-- DATA FOR ANALYSIS follows --

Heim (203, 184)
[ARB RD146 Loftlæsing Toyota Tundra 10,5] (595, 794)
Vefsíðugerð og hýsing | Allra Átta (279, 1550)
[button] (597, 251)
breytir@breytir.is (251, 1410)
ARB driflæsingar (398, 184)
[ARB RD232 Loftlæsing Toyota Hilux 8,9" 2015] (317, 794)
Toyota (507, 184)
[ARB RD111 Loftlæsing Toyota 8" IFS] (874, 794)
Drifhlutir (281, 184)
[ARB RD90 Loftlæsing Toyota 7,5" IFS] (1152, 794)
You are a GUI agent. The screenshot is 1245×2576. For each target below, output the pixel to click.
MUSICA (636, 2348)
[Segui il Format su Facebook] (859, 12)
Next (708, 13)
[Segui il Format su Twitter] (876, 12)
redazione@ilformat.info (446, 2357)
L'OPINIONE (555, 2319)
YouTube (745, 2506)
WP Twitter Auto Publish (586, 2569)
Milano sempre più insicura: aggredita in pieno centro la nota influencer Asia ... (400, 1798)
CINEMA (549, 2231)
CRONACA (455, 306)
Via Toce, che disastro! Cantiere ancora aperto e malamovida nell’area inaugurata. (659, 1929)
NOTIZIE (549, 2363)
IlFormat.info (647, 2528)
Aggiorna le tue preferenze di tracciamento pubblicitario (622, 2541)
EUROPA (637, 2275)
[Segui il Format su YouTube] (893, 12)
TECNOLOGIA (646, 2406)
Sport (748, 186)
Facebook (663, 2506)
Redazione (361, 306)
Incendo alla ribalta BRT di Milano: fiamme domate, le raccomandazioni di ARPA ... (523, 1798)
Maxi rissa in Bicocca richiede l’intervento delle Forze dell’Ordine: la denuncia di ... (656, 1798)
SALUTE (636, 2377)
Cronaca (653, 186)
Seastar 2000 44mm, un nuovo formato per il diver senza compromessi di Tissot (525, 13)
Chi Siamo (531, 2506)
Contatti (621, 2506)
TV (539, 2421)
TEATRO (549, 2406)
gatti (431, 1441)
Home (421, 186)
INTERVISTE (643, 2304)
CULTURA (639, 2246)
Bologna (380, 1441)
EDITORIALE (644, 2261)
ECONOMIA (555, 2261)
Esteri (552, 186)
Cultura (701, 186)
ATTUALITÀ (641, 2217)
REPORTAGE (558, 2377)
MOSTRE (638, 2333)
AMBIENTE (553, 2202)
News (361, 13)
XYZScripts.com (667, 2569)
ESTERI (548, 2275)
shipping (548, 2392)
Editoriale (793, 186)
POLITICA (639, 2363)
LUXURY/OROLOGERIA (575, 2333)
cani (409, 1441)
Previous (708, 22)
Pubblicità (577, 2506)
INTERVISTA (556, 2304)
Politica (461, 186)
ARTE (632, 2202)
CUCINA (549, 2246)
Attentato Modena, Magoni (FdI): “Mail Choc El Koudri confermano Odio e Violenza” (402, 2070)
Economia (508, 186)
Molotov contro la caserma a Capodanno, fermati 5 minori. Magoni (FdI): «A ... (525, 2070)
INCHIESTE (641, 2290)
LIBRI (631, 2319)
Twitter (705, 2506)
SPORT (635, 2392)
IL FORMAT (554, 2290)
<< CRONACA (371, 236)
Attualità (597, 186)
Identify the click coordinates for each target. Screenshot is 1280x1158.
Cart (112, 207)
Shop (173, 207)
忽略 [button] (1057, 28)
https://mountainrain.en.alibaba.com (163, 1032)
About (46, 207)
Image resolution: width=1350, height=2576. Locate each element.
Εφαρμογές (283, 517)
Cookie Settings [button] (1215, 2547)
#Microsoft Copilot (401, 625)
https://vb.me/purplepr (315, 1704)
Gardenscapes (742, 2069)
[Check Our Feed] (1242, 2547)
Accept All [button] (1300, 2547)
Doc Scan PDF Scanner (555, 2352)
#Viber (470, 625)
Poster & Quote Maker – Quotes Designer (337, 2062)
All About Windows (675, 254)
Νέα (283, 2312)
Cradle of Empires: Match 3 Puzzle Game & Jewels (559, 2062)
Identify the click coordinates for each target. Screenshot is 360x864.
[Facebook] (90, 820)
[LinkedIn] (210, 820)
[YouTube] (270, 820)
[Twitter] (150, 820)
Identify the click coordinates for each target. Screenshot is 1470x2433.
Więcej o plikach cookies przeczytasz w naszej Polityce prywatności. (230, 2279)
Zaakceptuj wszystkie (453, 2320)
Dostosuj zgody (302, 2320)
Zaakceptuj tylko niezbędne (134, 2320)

-- DATA FOR ANALYSIS concluded --

WHAT IS EXPECTED: Word for word, retype the lines from the one containing "Politica (461, 186)" through the final line of the data, including both ends and nothing more.

YOUR SOLUTION:
Politica (461, 186)
ARTE (632, 2202)
CUCINA (549, 2246)
Attentato Modena, Magoni (FdI): “Mail Choc El Koudri confermano Odio e Violenza” (402, 2070)
Economia (508, 186)
Molotov contro la caserma a Capodanno, fermati 5 minori. Magoni (FdI): «A ... (525, 2070)
INCHIESTE (641, 2290)
LIBRI (631, 2319)
Twitter (705, 2506)
SPORT (635, 2392)
IL FORMAT (554, 2290)
<< CRONACA (371, 236)
Attualità (597, 186)
Identify the click coordinates for each target. Screenshot is 1280x1158.
Cart (112, 207)
Shop (173, 207)
忽略 [button] (1057, 28)
https://mountainrain.en.alibaba.com (163, 1032)
About (46, 207)
Image resolution: width=1350, height=2576. Locate each element.
Εφαρμογές (283, 517)
Cookie Settings [button] (1215, 2547)
#Microsoft Copilot (401, 625)
https://vb.me/purplepr (315, 1704)
Gardenscapes (742, 2069)
[Check Our Feed] (1242, 2547)
Accept All [button] (1300, 2547)
Doc Scan PDF Scanner (555, 2352)
#Viber (470, 625)
Poster & Quote Maker – Quotes Designer (337, 2062)
All About Windows (675, 254)
Νέα (283, 2312)
Cradle of Empires: Match 3 Puzzle Game & Jewels (559, 2062)
Identify the click coordinates for each target. Screenshot is 360x864.
[Facebook] (90, 820)
[LinkedIn] (210, 820)
[YouTube] (270, 820)
[Twitter] (150, 820)
Identify the click coordinates for each target. Screenshot is 1470x2433.
Więcej o plikach cookies przeczytasz w naszej Polityce prywatności. (230, 2279)
Zaakceptuj wszystkie (453, 2320)
Dostosuj zgody (302, 2320)
Zaakceptuj tylko niezbędne (134, 2320)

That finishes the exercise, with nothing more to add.